Donald Tusk po powrocie do polityki i ponownym objęciu funkcji szefa PO idzie na konfrontację z Prawem i Sprawiedliwością. Były premier wywołał już do debaty prezesa PiS Jarosława Kaczyńskiego, ale jak dotąd odpowiedź nie przyszła (choć Tusk ponawiał te apele).
Tymczasem piątkowy „Super Express” donosi, że Jarosław Kaczyński ma plan i taktykę na nadchodzące starcie z Platformą Obywatelską. Prezes PiS nie zamierza się udzielać, ma ustąpić miejsca premierowi Mateuszowi Morawieckiemu. – Szef rządu znajdzie się na pierwszej linii frontu wojny z Tuskiem.
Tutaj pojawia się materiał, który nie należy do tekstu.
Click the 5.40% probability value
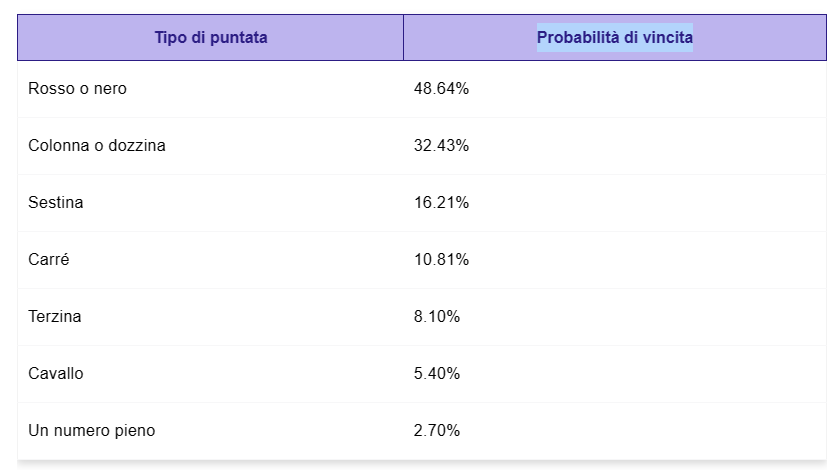The width and height of the screenshot is (840, 475). click(x=437, y=373)
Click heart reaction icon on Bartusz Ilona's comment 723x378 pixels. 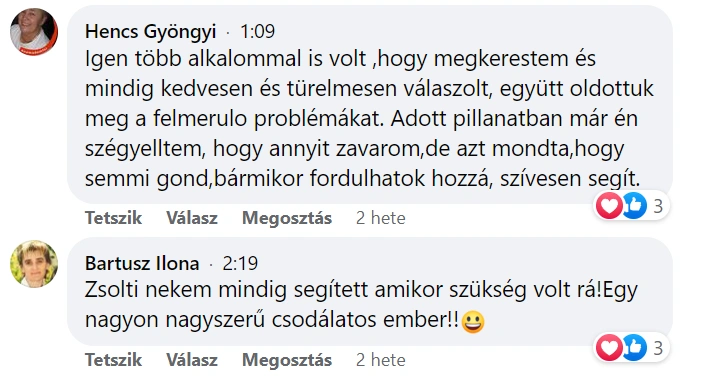[609, 348]
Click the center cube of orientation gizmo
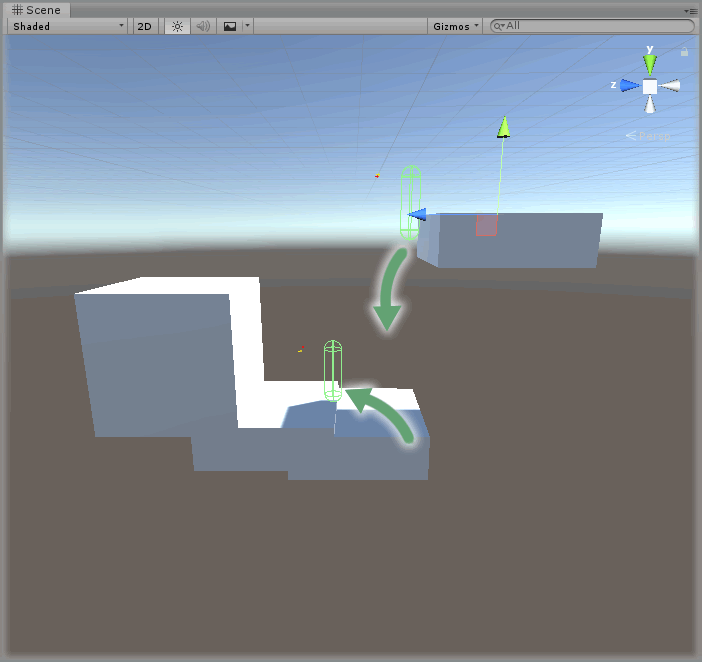 [x=650, y=86]
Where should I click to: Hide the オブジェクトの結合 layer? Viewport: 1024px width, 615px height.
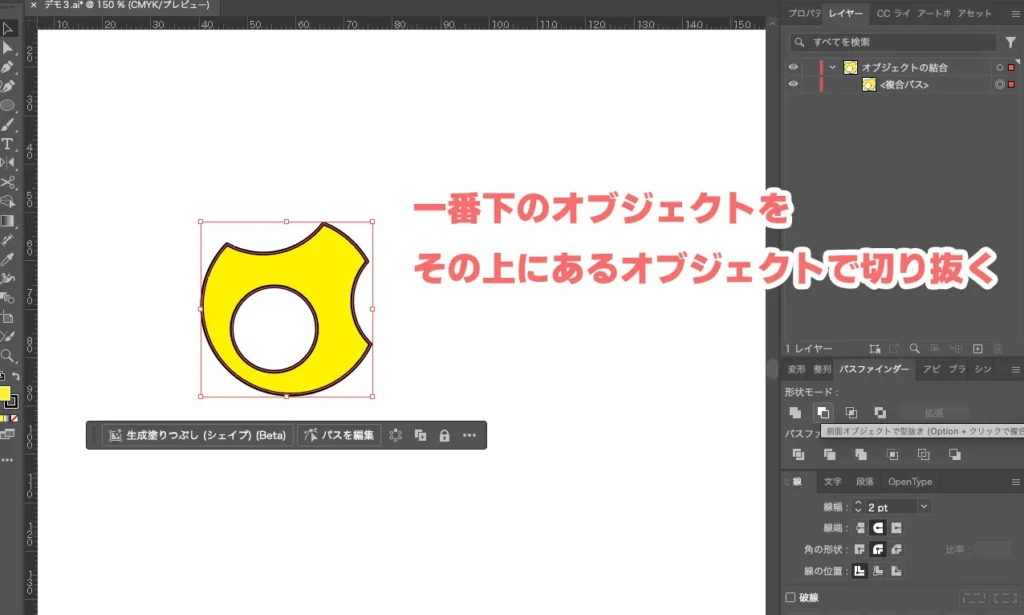coord(793,67)
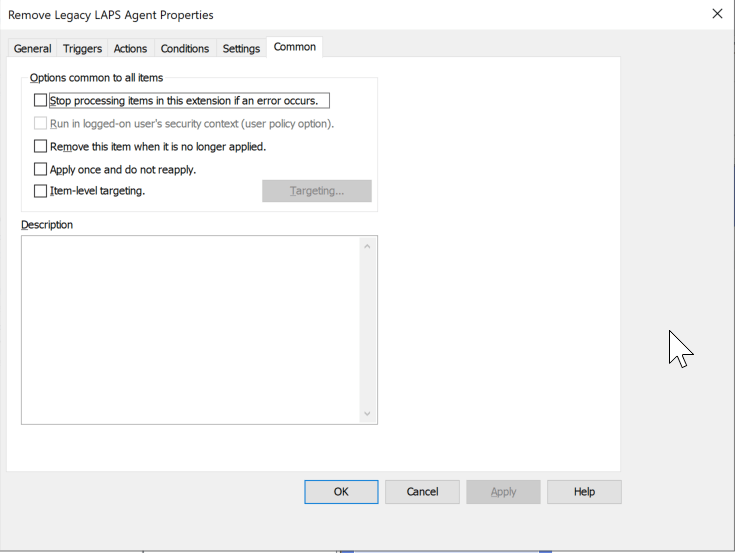735x553 pixels.
Task: Select the Actions tab
Action: point(130,48)
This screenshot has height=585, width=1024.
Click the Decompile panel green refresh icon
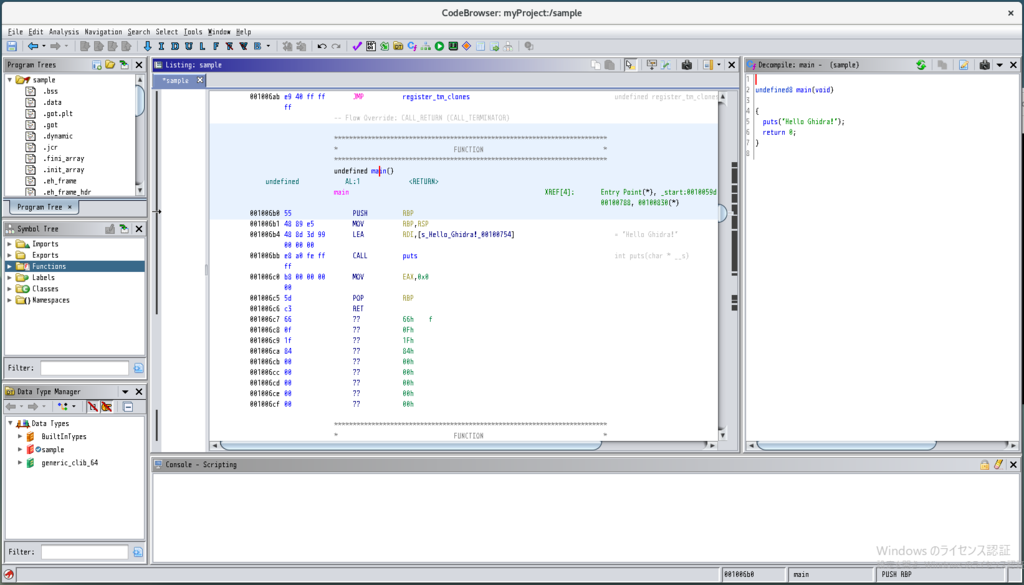(921, 65)
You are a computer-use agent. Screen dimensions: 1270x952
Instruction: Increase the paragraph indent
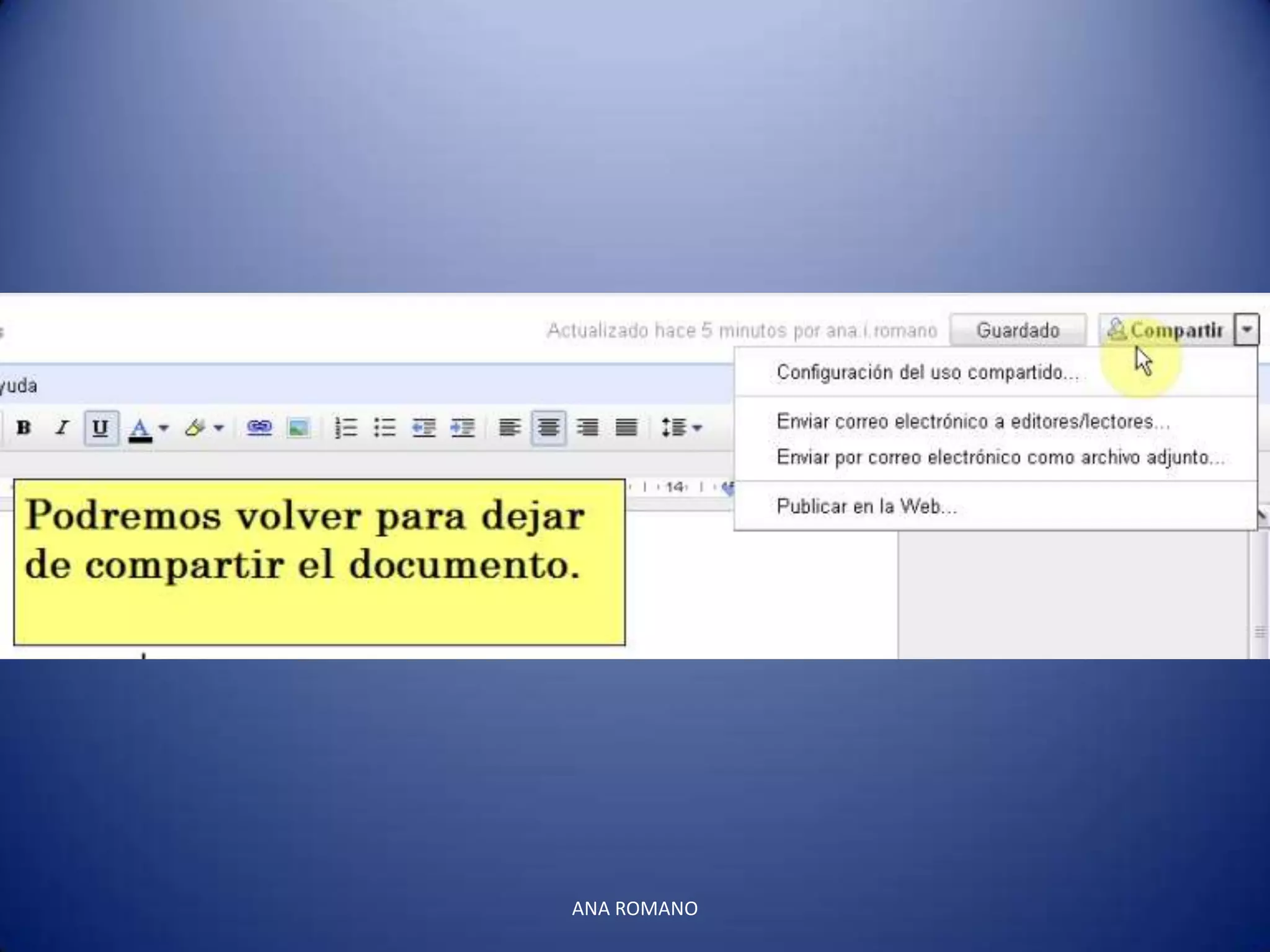(x=463, y=428)
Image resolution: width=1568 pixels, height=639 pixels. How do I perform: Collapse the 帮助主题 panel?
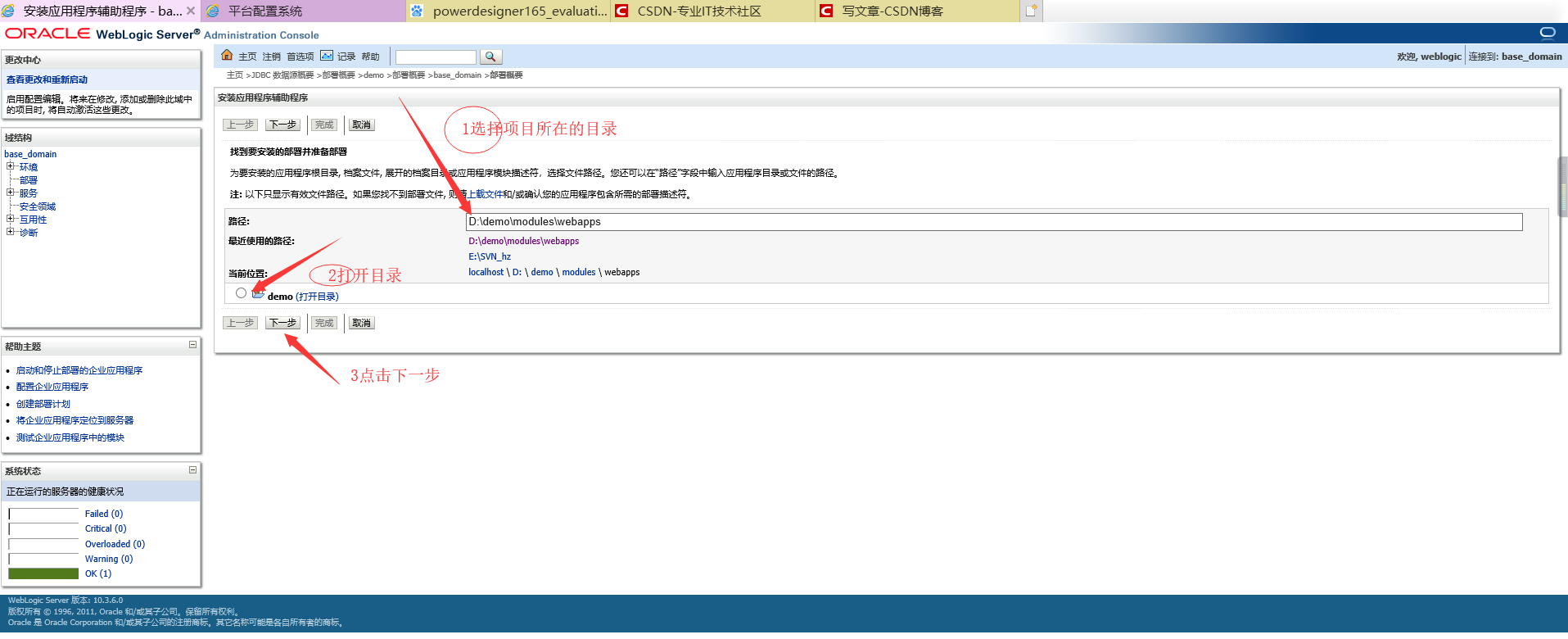click(192, 345)
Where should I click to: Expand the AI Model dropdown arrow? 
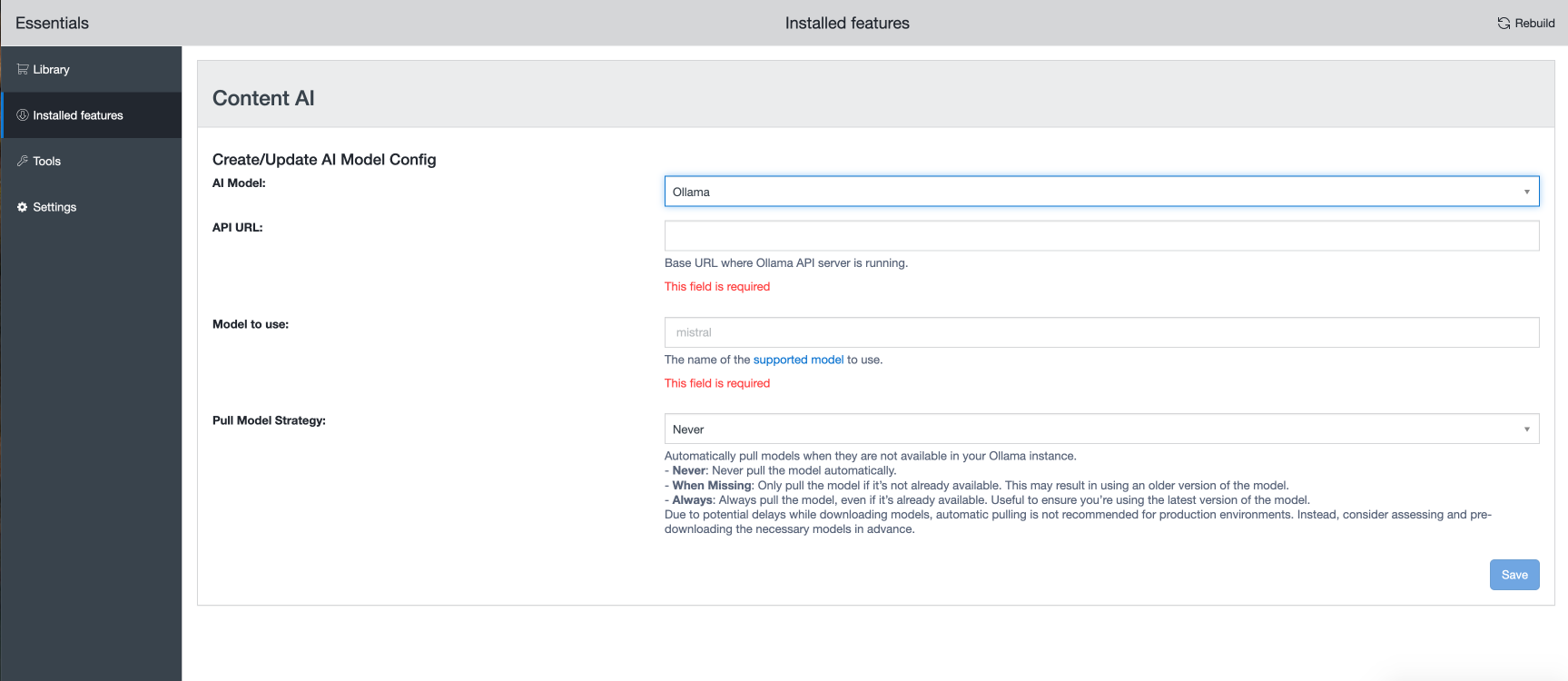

Decyzja zapadła. Jarosław Kaczyński pokłada w Mateuszu ogromną nadzieję i wierzy, że poprowadzi on PiS do trzecich zwycięskich wyborów. A te są możliwe już na wiosnę – opisywał informator „SE”.
Czytaj też:
Dojdzie do debaty Kaczyńskiego z Tuskiem? Przypominamy ich kąśliwe wypowiedzi
Nie Kaczyński kontra Tusk. To Morawiecki ma się zmierzyć z byłym premierem
Informator „Super Expressu” dowodził, że Kaczyński podjął taką decyzję, ponieważ w tej chwili w PiS tylko Morawiecki mógłby np. „przekonać do siebie jakąś część wielkomiejskich wyborców” czy „przyciągnąć bardziej umiarkowanych wyborców”, o których przecież walczyć będzie też Donald Tusk.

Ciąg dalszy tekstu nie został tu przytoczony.